Sunday, September 26, 2021

Life's Puzzles...

ENT CEMETERING ON MY OWN TODAY...

However it way more fun with a companion for sure...I am about over my "hurt" spell...not that many years ago I had an ah-ha moment in my life and it comes up every now and then...I've always called myself the black sheep of the family and I didn't even know why but then one day it dawned on me, it was years of emotional shunning. 
First before I go any further let me say I love my family more than anything...no one intentionally did anything to hurt me, but this is what happened...

So I have to go back to even before my father died, I was about 9 or 10 my oldest sister who is 5 yrs older was never the age to be my play mate or even my friend when I was 5 she was 10.  Then the youngest one is 3 yrs younger than me...I ended up having her tag along on whatever I was doing and I was not the right kid to be teaching another kid how to behave, cause I was and still am a badass...LOL 

So what happened is my older sis became a Jehovah's Witness, which is a cult completely...BUT at the time it was considered a Church.  So one thing they believe is to not associate with worldly people who were not under the discipline of the "fold".  I have never fully believed in God, so when my sister tried to indoctrinate me, I refused, and so it was that she just stopped communicating with me as a sister.  She would say "Pass the salt or Im telling Mom, or I don't care what you think"...but she never treated me like a loving older sister.  So I just went my own way at a young age and then I kept an eye out for my younger sister.  

We were friends we played all day together and then when we got a little older we rode horses together we didn't hang out at school she was behind me, just enough that we were never on the same campus together, but we rode the bus and she sat with me...then we moved into town and she and I walked to school and my older sis would drop us off and pick us up on her way to do the "Pioneering" which is the door knocking thing and leaving the Awake and Watchtower magazines...My young sis and I  were pals...we had our seperate school friends and we got along pretty well...but then.

She got indoctrinated (you will be assimilated) and so they both were now Jehovah's Witnesses, and they both ignored me...I was a worldly person. So I was shunned and that is when I just escaped into my own world even farther and never asked anyone anything, I just muddled thru life the best I could and Mom was busy trying to keep us fed, pay the rent and work, she was no help to a kid who was in need of feeling loved...

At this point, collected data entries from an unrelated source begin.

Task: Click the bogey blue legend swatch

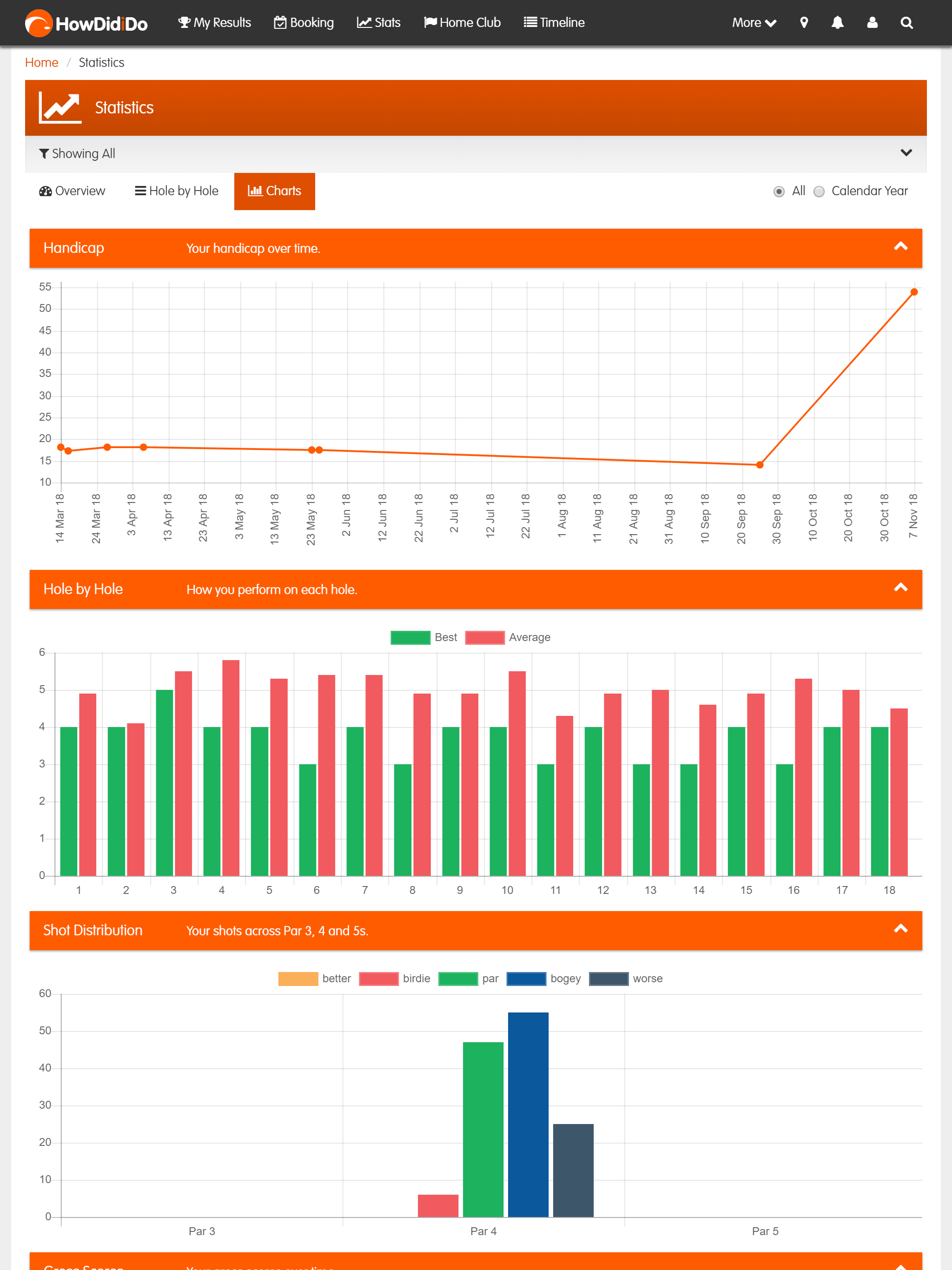Action: [x=526, y=979]
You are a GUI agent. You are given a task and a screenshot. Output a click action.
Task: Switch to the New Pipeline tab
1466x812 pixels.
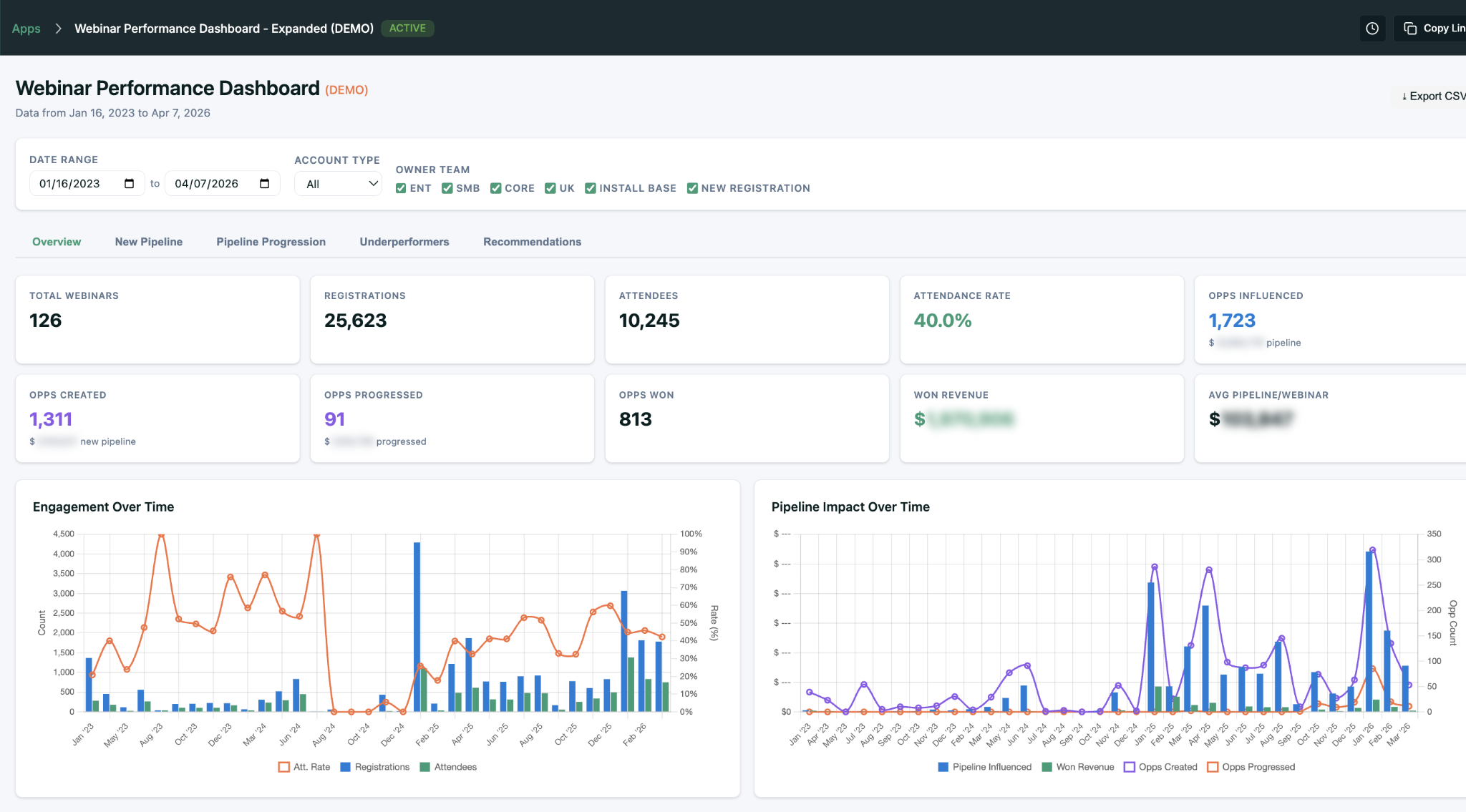[x=148, y=242]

So it wasn't till both of them finally dropped out of that church that I got my sisters back by that time I was already married, they each had a failed marriage behind them, and I had a husband to be my friend  so it was still another 10 yrs before we became close again...They never wished me a happy birthday my whole life till I was  in my 40's So that is why I call myself the Black Sheep.  I don't resent that, it was just the way it was, when you're going thru something like that and you're a willful kid and you don't ask questions you are not seeing the big picture.  

For me it was just a way of life...but one day the light bulb went off in my mind and I understood why I left home at 16 and why I didn't reunite with my family till I was 21 yrs old, and why I ended up trying so hard to get their love and attention...
My Mom who had a very personal relationship with God, never wanted to be a Jehovah's Witness either...We both sensed it was not a good thing. 

For my sisters I think it was their way of belonging...they were part of something and they had rules and they thought they were doing the right thing.  They found a family that had more pieces than the struggling family we were born into...poverty, alcoholism, constantly having to start over.  There was stability in the Church, so yes I can see what attracted them into it.  

I guess even as a child I just didn't want to be controlled so I stood my ground.  So there you have another piece of my puzzle.